Quoted passage —
────────────────────────────────────────

How does one say no to child who asks, no begs, for you to remain present and involved in their adult lives. This isn’t because the apron strings haven’t been cut. No, this is my firstborn, the independent one who has chosen to do life her way since she was born. She drives herself to achieve impossibilities, she still fights sleep, she’s been tapped to lead a prominent campaign for a candidate of her political party, and she’s intentionally choosing to sit out a term of college to gain this experience. This is not a needy, clingy child who is having a tough time leaving the nest. This is strong, intelligent, independent woman we are dealing with here. So, when she asks, especially when  she asks in this particular way, a caring parent pays attention. Even if she is not yet 22 years old. I was very close to having to tell my daughter no this time.

Why would I do such a thing?

The problem is a financial one more than anything.

More than once, this month, I’ve regretted the fact that I allowed the insurance company to pull The Gone BF’s payment out of my account. Sadly, he was attentive enough to our finances to wait until the payments had cleared before he decided to head out. More than once, over the last few weeks, I’ve wondered why I let this relationship go on an why I didn’t do something earlier about it. The fact that he is now gone, brings a different kind of sadness. It is a sadness that comes from realizing the truth when you worked so hard to ignore it. It’s a sadness that comes from realizing you had to work at ignoring the truth, that he just never was that into me, in spite of his helpfulness and wonderful words. He’s gone. I’ve no doubt he is glad to be gone. He hasn’t contacted me in well over a week. I don’t expect to hear or see from him again. I do wish I hadn’t been such a fool, but other than that my life is greatly improved since he left. But I am annoyed with myself for having paid his insurance bill.

────────────────────────────────────────

Challenges —
1/ Please reproduce the post from "How does one" up to and including "no this time.".
2/ In the post, what has the daughter been tapped to lead?

Dataset extract —
────────────────────────────────────────

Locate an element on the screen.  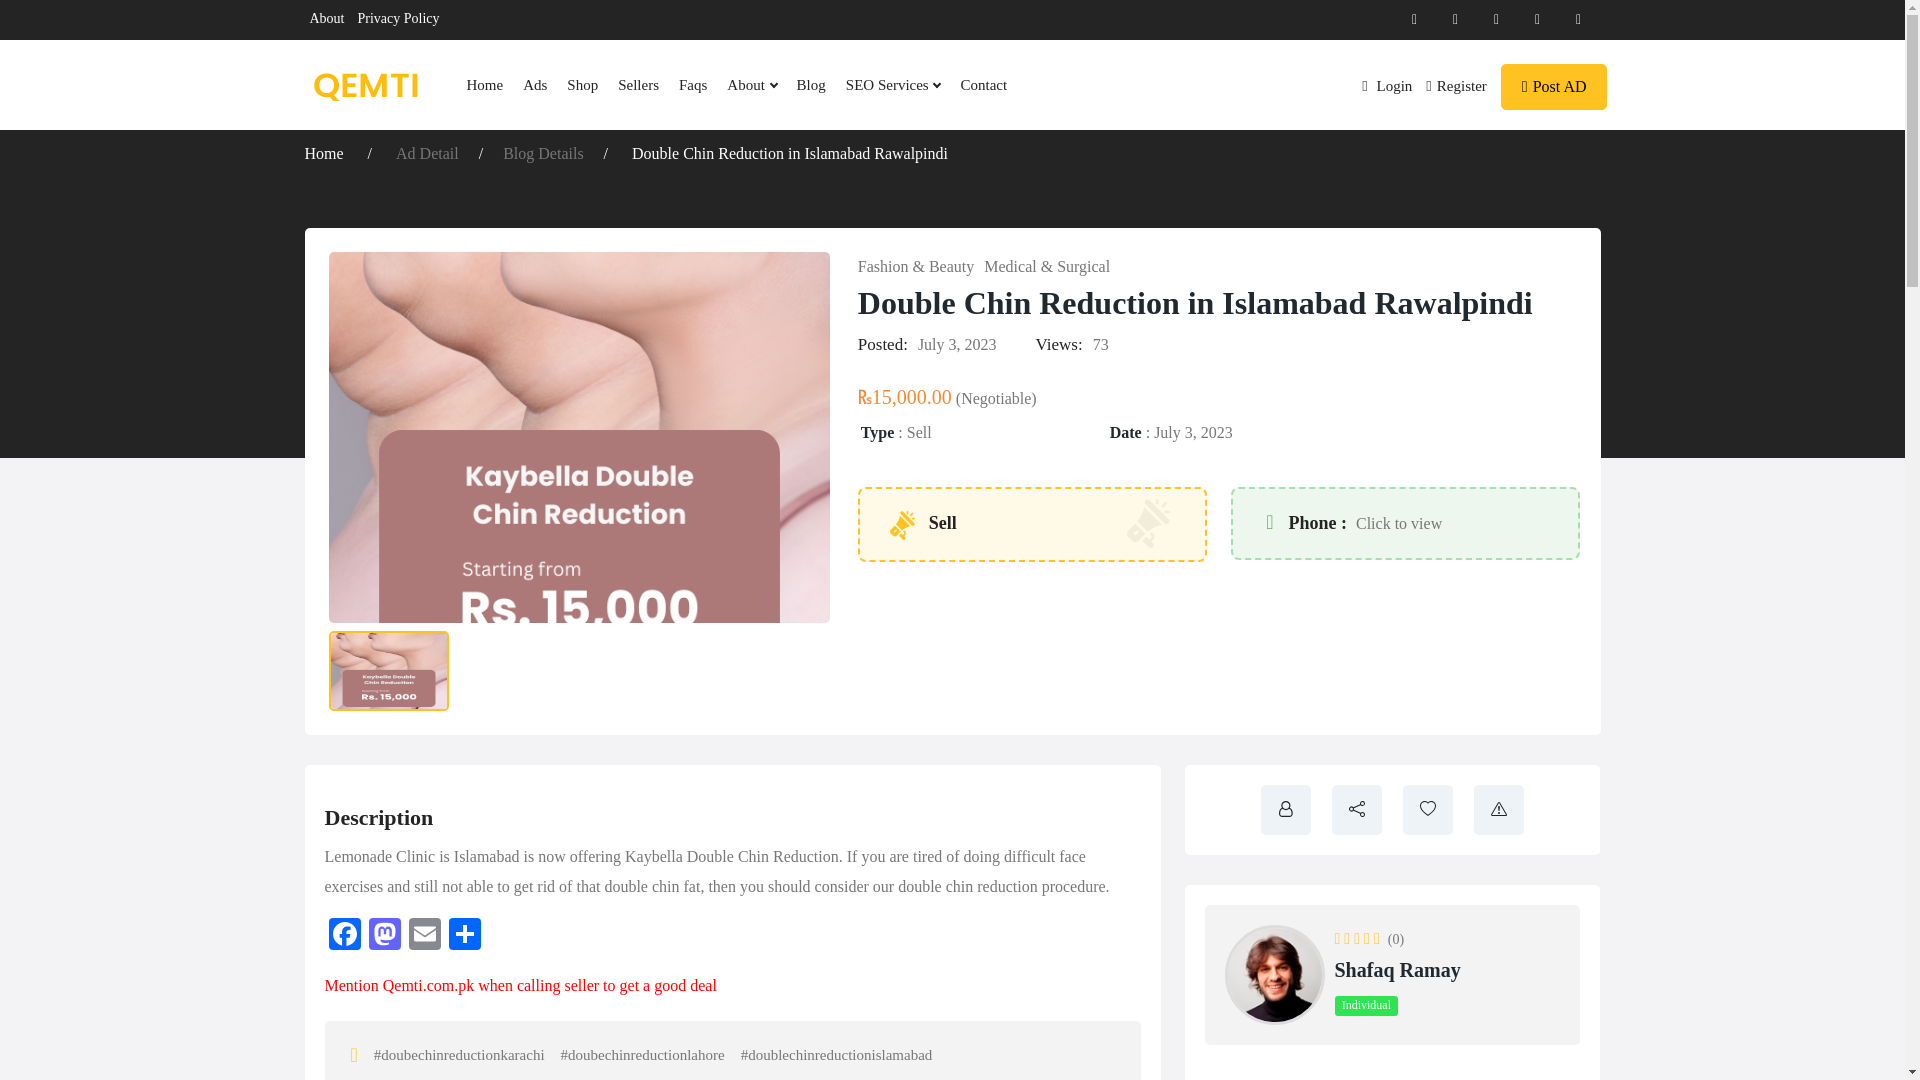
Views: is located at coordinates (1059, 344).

────────────────────────────────────────

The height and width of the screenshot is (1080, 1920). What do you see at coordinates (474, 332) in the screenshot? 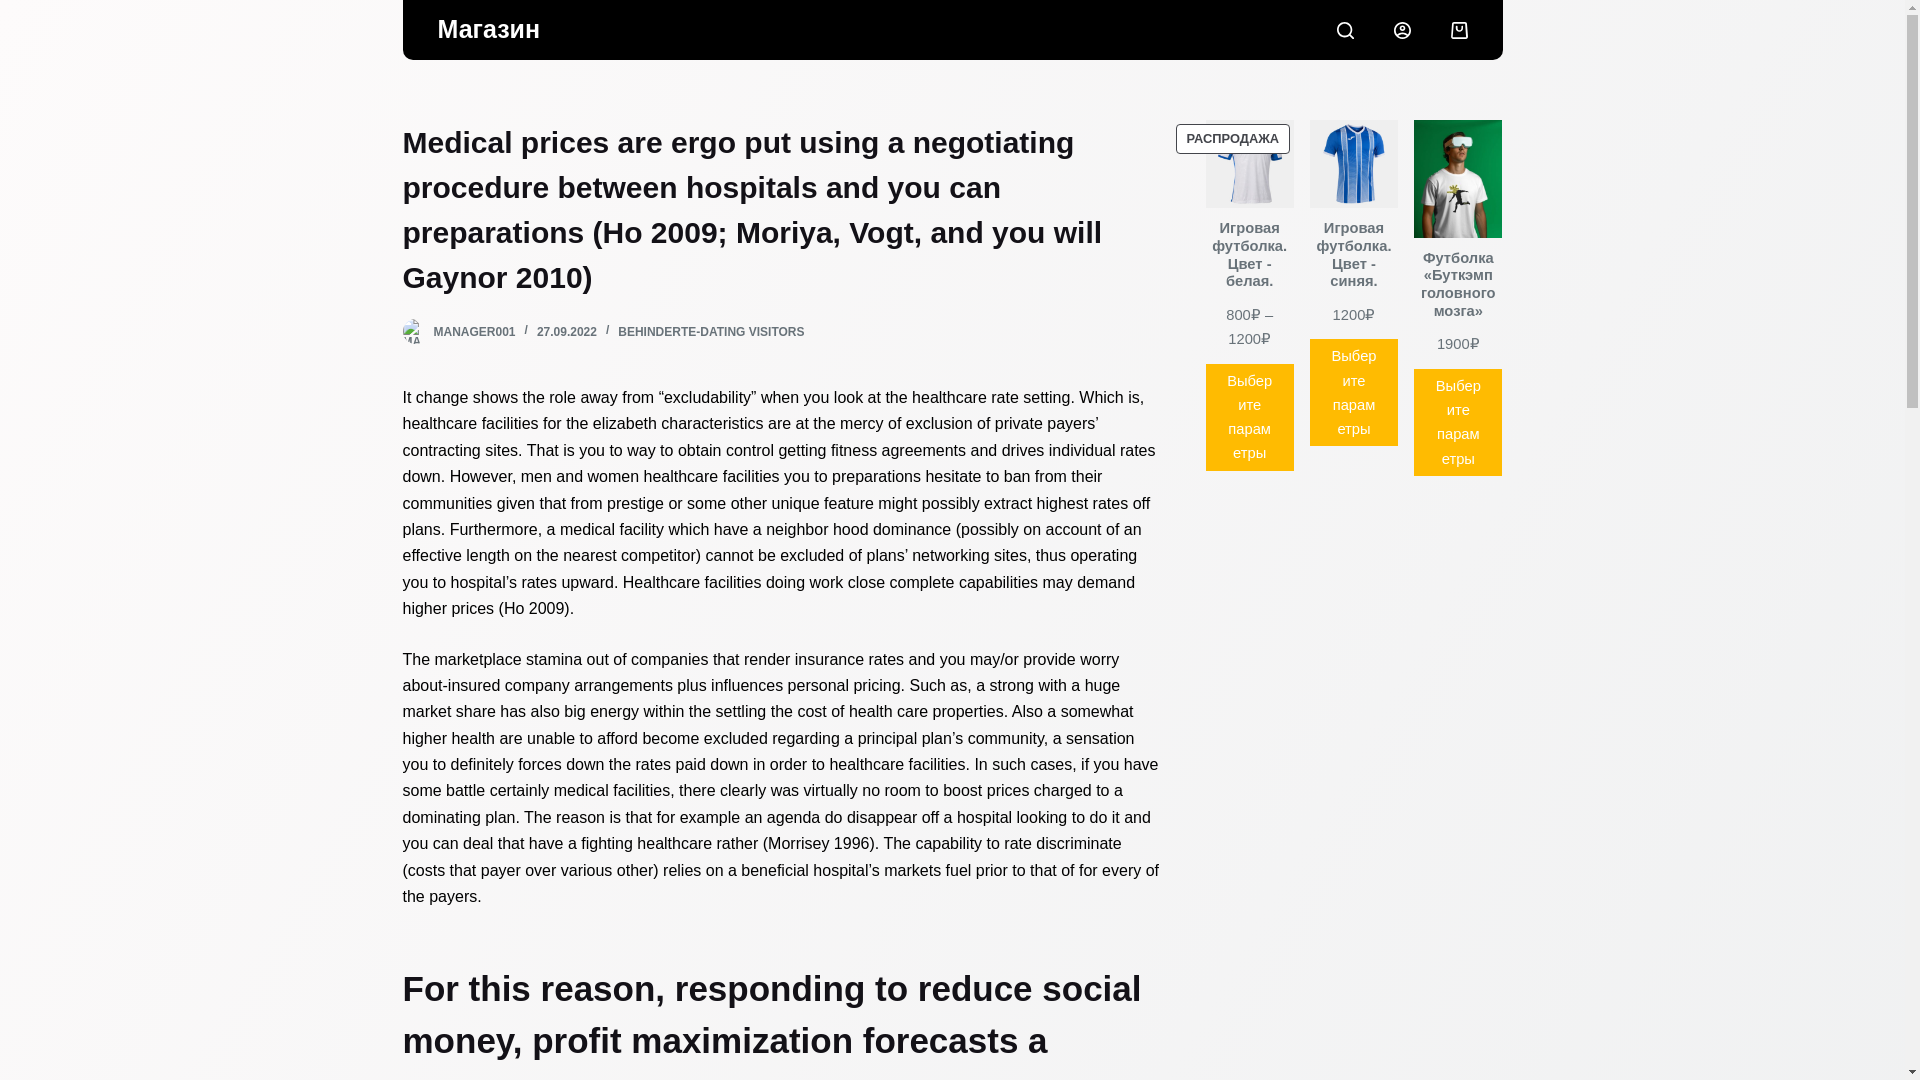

────────────────────────────────────────

Solutions —
1/
How does one say no to child who asks, no begs, for you to remain present and involved in their adult lives. This isn’t because the apron strings haven’t been cut. No, this is my firstborn, the independent one who has chosen to do life her way since she was born. She drives herself to achieve impossibilities, she still fights sleep, she’s been tapped to lead a prominent campaign for a candidate of her political party, and she’s intentionally choosing to sit out a term of college to gain this experience. This is not a needy, clingy child who is having a tough time leaving the nest. This is strong, intelligent, independent woman we are dealing with here. So, when she asks, especially when  she asks in this particular way, a caring parent pays attention. Even if she is not yet 22 years old. I was very close to having to tell my daughter no this time.

2/ A prominent campaign for a candidate of her political party.